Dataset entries
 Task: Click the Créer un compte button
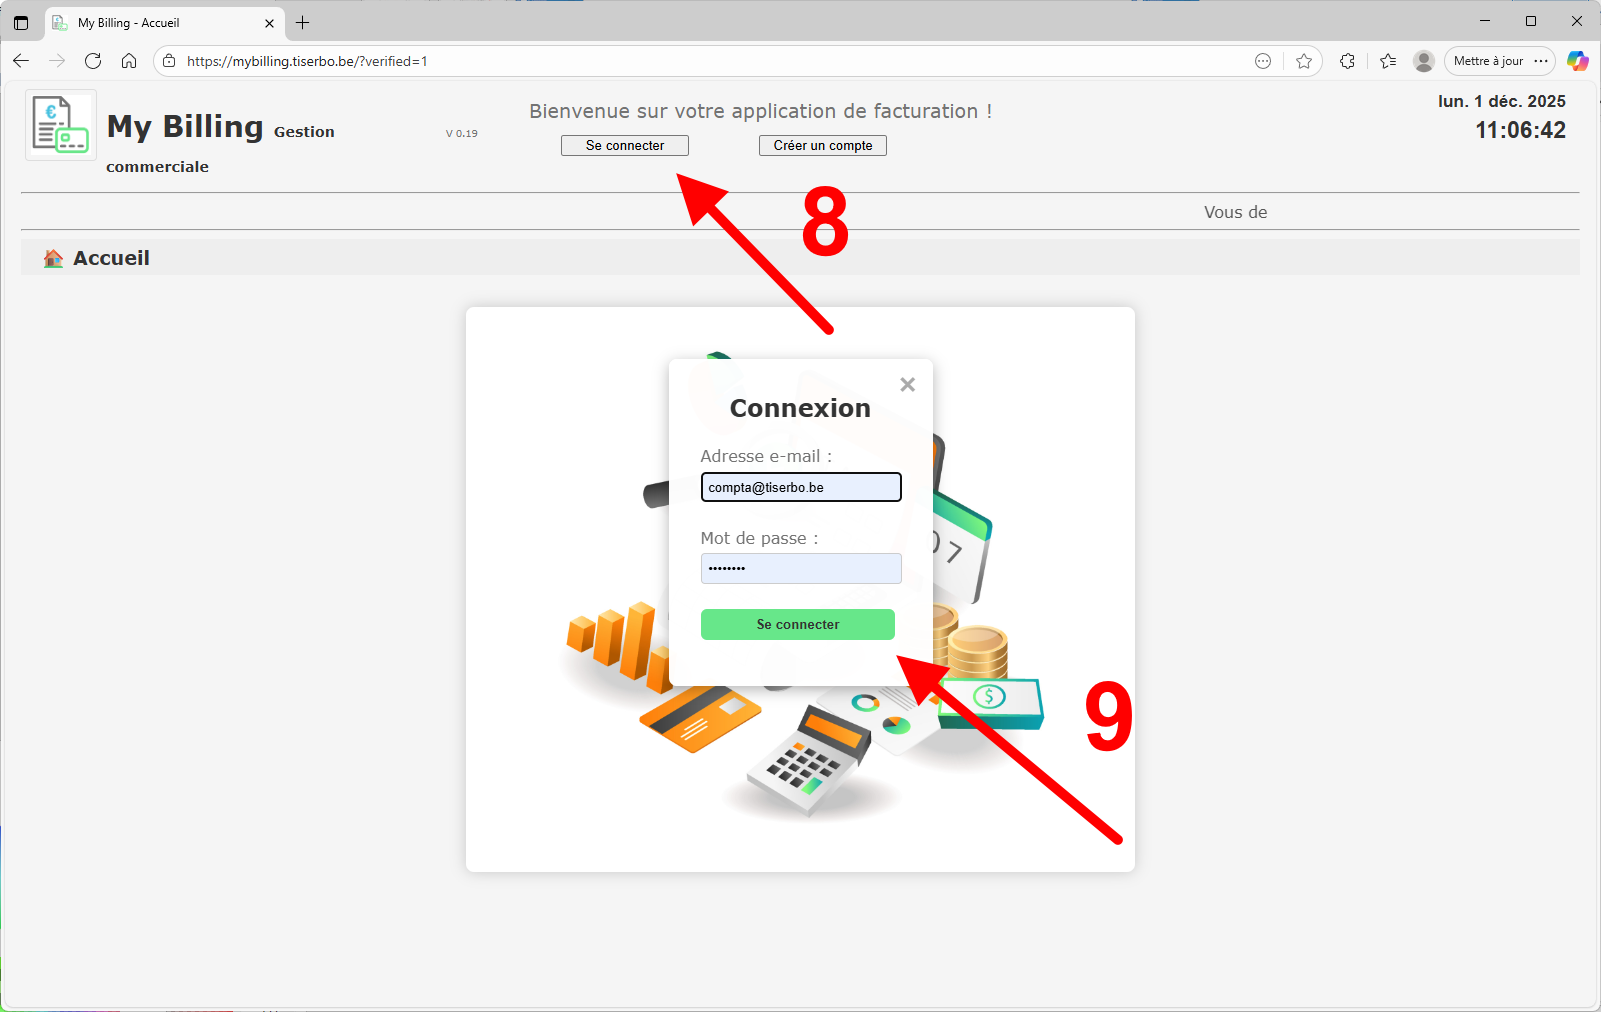[x=822, y=146]
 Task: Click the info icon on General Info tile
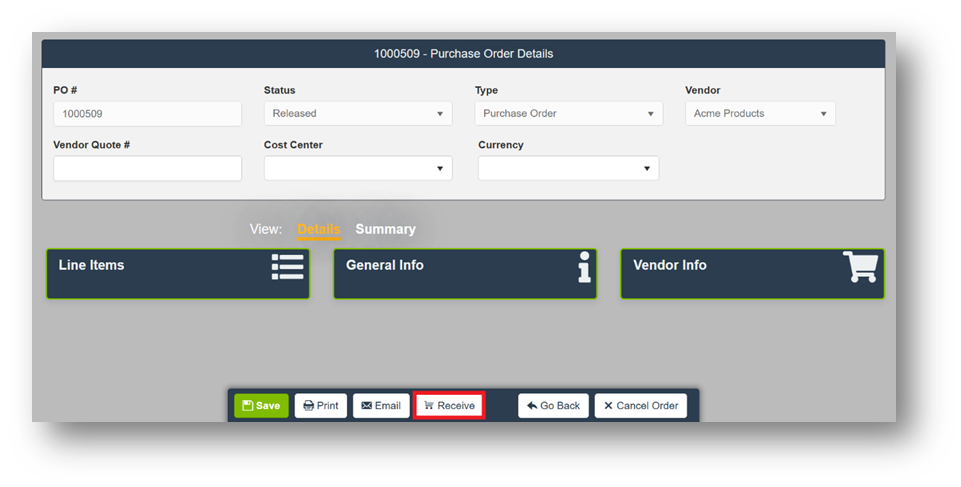[x=584, y=267]
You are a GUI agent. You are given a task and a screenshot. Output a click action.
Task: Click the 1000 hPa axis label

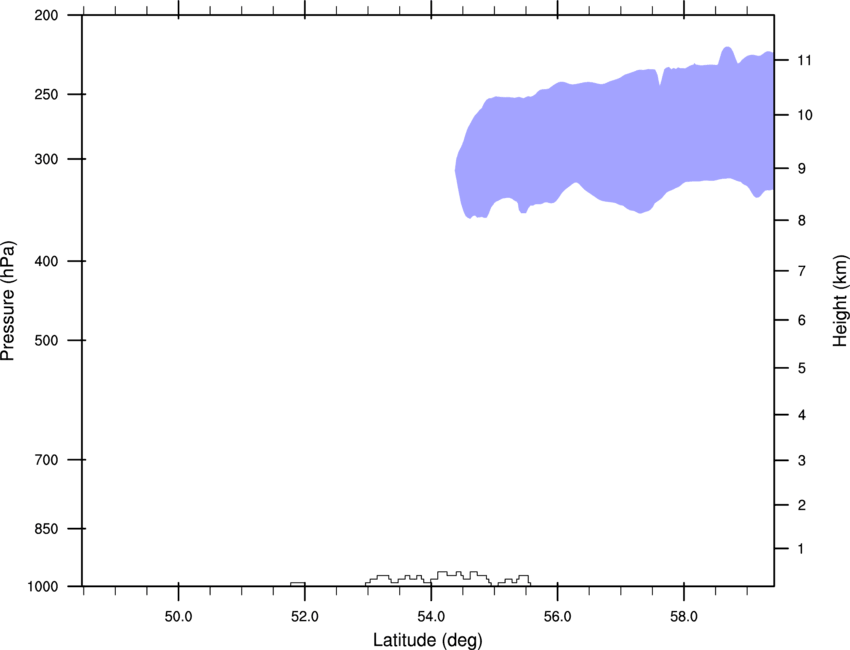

→ **Exercise instructions**: Reproduce each entry exactly, without the pictures.

→ **Exercise result**:
 Task: Click the Créer un compte button
[x=822, y=146]
 Task: Click the info icon on General Info tile
[x=584, y=267]
You are a GUI agent. You are given a task and a screenshot. Output a click action.
Task: Click the 1000 hPa axis label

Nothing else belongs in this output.